A review by khaufnaak
Maybe You Should Talk to Someone: A Therapist, Her Therapist, and Our Lives Revealed by Lori Gottlieb

4.0

I became aware of this book through a professor I had during my first year of college. In my first, she taught “Psychological Disorder,” and in my second, she taught “Basic Counseling Skills.” She was super cool, and I looked up to her from my first semester. She had spent a decade doing crisis intervention with people experiencing psychosis, and now she was teaching us while doing a Ph.D. in something psychology-related (family science…?) and having a family of her own with two kids! And she was always SUPER enthusiastic. She loved what she did. I speak in the past tense because, at the end of that year, she got her Ph.D. and left to do more remarkable things. I’m happy to say we are at least connected on LinkedIn, and I hope she doesn’t hold against me falling asleep in her classes. It was definitely not personal. She reminds me a bit of the author, Lori Gottlieb.

ANYWAYS, she introduced me, our whole basic counseling skills class, to this book, by reading excerpts from it at the beginning of class sometimes. It’s fascinating how some things we experienced in class paralleled what was covered in this book. So I’ll share some thoughts, some connected, others not.

There are a few different clients and characters/individuals throughout this book. One that got me teary-eyed was John. I loved seeing a dislikable (labeled narcissistic but not diagnosed) individual humanized! It was just cool to see someone who seemed kind of like an unaware douche become an aware work-in-progress. And it was nice to see, too, Gottlieb acknowledging her annoyance for him and how she manages and tries to grant him nuance in her mind. They find their dynamic, their way to interact and do therapy together, which I thought was so terrific.

Major kudos to the author for talking about her therapy too. Her fears that therapy can’t help her… and when she googled all about her therapist! And when she got worried she was having “romantic transference” for him! When this kind of stuff happens, I imagine it's just time for the therapeutic relationship to be terminated. But Gottlieb writing about this makes it clear, no, that doesn't have to be the case! Also, just reading about Wendell and envisioning him being a therapist while being his authentic self, and that rubbing off on Gottlieb and her being more and more her authentic self too, was just great to read. I remember in my counseling skills class, we would have to do practice counseling sessions with each other, and something I struggled with was thinking I didn’t have the therapist personality. I felt like I had to put on an act do counseling. And Wendell makes it clear that that doesn’t have to be the case. (My professor also helped me realize this at the time, obviouslyyy because she was so awesome and cool. Maybe she was cooler than Wendell. F8 me.)
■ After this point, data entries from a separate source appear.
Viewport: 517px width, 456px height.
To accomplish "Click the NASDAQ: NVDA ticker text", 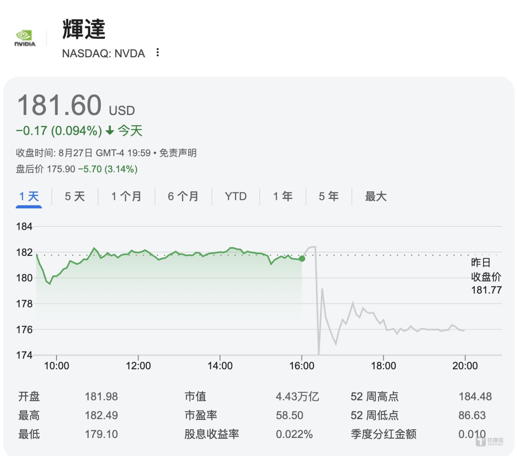I will 103,54.
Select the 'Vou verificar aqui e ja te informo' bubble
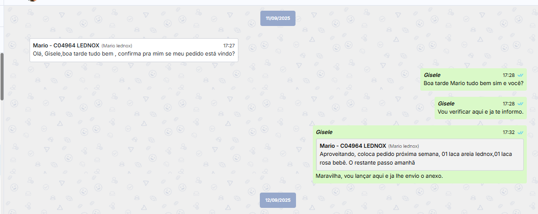The width and height of the screenshot is (538, 214). point(481,108)
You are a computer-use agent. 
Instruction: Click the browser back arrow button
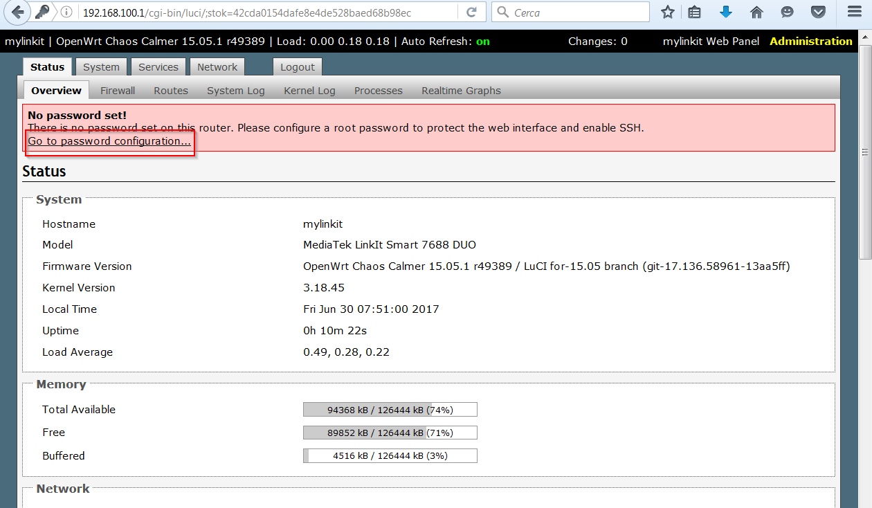coord(18,12)
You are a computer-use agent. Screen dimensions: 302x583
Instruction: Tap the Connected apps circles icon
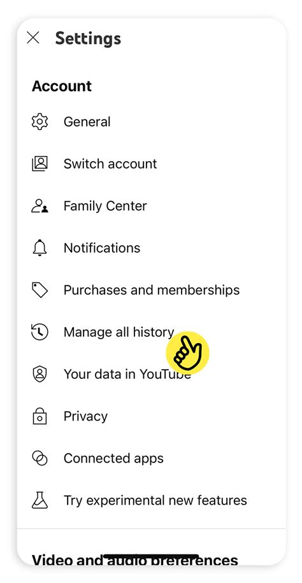tap(40, 458)
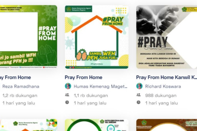Visit Humas Kemenag Magetan creator name
197x131 pixels.
100,86
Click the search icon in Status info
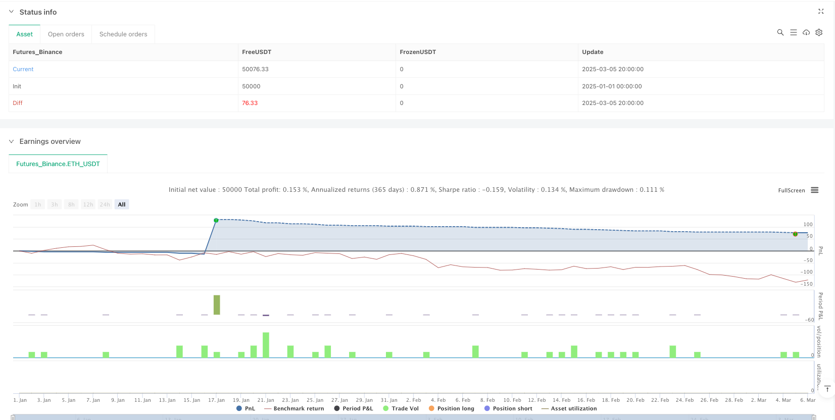This screenshot has height=420, width=835. 780,32
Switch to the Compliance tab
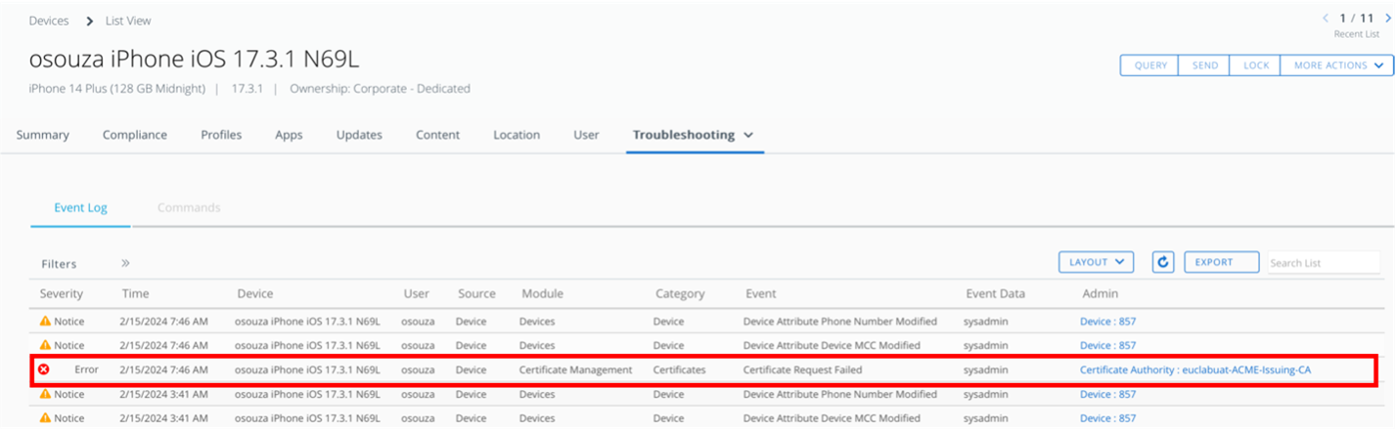Image resolution: width=1397 pixels, height=433 pixels. [135, 135]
And then Rita’s story was excellent too. There’s love, romance, family, community, and even somewhat reconnecting with her estranged children. I love social fulfillment. Her fears of forming deeper connections with others while having done wrong are real, and expressed so clearly. She is repenting in old age, experiencing love again at old age, something so beautiful about living richly even when one is older.

Some things I read and went, “are you sure about that?” *insert that one gif of John Cena* I have an annoying habit of nitpicking passing comments by writers and people in general, and this will not be abandoned here.

Gottlieb mentions how we’ll talk to almost anyone about our physical health. I question if this is consistent throughout cultures or even true for herself. As is later revealed, she is living with a mysterious health condition, and she doesn’t talk to just anyone about that.

On another note, maybe I’m too Gen Z with this, but is it questionable that Myron tries kissing Rita when she’s stressed out?

ON ANOTHER NOTE, initially, I was alarmed by the regular presentation of therapists armchair diagnosing their friends’ ex-boyfriend (avoidant?! Sociopath… ?). Still, as the story progresses, I think Gottlieb does an excellent job of humanizing and creating nuance in how different individuals in her life are presented.